+++ MATERIAL FOR THIS TASK +++

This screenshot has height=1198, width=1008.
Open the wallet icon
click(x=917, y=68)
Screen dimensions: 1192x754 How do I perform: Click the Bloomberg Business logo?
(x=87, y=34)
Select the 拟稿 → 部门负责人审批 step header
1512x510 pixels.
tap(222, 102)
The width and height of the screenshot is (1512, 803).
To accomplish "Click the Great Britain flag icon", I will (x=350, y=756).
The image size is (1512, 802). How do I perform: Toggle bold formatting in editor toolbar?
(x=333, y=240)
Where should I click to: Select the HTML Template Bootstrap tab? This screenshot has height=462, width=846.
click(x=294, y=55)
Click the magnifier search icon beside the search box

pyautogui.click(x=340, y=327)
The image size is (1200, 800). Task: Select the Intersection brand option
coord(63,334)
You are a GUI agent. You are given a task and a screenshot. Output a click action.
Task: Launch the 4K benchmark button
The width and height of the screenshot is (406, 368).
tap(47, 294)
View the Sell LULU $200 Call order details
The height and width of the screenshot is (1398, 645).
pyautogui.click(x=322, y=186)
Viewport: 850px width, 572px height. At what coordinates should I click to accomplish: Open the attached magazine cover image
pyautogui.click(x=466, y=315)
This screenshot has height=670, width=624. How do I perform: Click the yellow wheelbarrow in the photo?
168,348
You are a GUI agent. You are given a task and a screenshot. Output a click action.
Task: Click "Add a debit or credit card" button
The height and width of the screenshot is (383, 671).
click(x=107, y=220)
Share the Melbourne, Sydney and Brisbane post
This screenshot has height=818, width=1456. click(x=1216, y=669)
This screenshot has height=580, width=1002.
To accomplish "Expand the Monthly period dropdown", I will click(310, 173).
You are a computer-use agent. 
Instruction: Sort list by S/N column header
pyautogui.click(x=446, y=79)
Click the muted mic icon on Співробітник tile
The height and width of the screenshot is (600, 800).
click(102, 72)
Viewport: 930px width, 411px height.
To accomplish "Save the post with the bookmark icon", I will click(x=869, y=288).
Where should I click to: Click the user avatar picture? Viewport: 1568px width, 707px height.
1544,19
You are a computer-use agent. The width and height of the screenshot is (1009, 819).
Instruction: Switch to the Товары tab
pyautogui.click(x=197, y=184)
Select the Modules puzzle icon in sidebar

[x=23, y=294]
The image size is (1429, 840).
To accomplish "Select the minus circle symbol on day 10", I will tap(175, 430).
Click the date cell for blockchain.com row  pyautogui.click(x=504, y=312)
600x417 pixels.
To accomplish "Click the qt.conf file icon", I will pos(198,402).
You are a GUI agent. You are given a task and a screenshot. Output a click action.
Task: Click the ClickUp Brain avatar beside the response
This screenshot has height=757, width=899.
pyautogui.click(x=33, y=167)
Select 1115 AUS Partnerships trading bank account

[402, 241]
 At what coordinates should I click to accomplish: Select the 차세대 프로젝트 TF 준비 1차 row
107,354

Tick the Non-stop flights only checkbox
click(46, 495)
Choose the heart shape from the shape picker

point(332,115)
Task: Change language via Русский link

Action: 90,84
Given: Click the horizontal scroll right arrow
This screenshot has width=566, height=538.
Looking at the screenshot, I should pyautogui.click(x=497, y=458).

+++

◆ WORK ITEM ◆
Please give back, exactly as it stands above, the stretch from the line with "The height and width of the screenshot is (383, 671)." through the line with "Viewport: 930px width, 411px height.", and no line outside it.

◆ ANSWER TO THIS TASK ◆
The height and width of the screenshot is (383, 671).
click(x=107, y=220)
Share the Melbourne, Sydney and Brisbane post
This screenshot has height=818, width=1456. click(x=1216, y=669)
This screenshot has height=580, width=1002.
To accomplish "Expand the Monthly period dropdown", I will click(310, 173).
You are a computer-use agent. 
Instruction: Sort list by S/N column header
pyautogui.click(x=446, y=79)
Click the muted mic icon on Співробітник tile
The height and width of the screenshot is (600, 800).
click(102, 72)
Viewport: 930px width, 411px height.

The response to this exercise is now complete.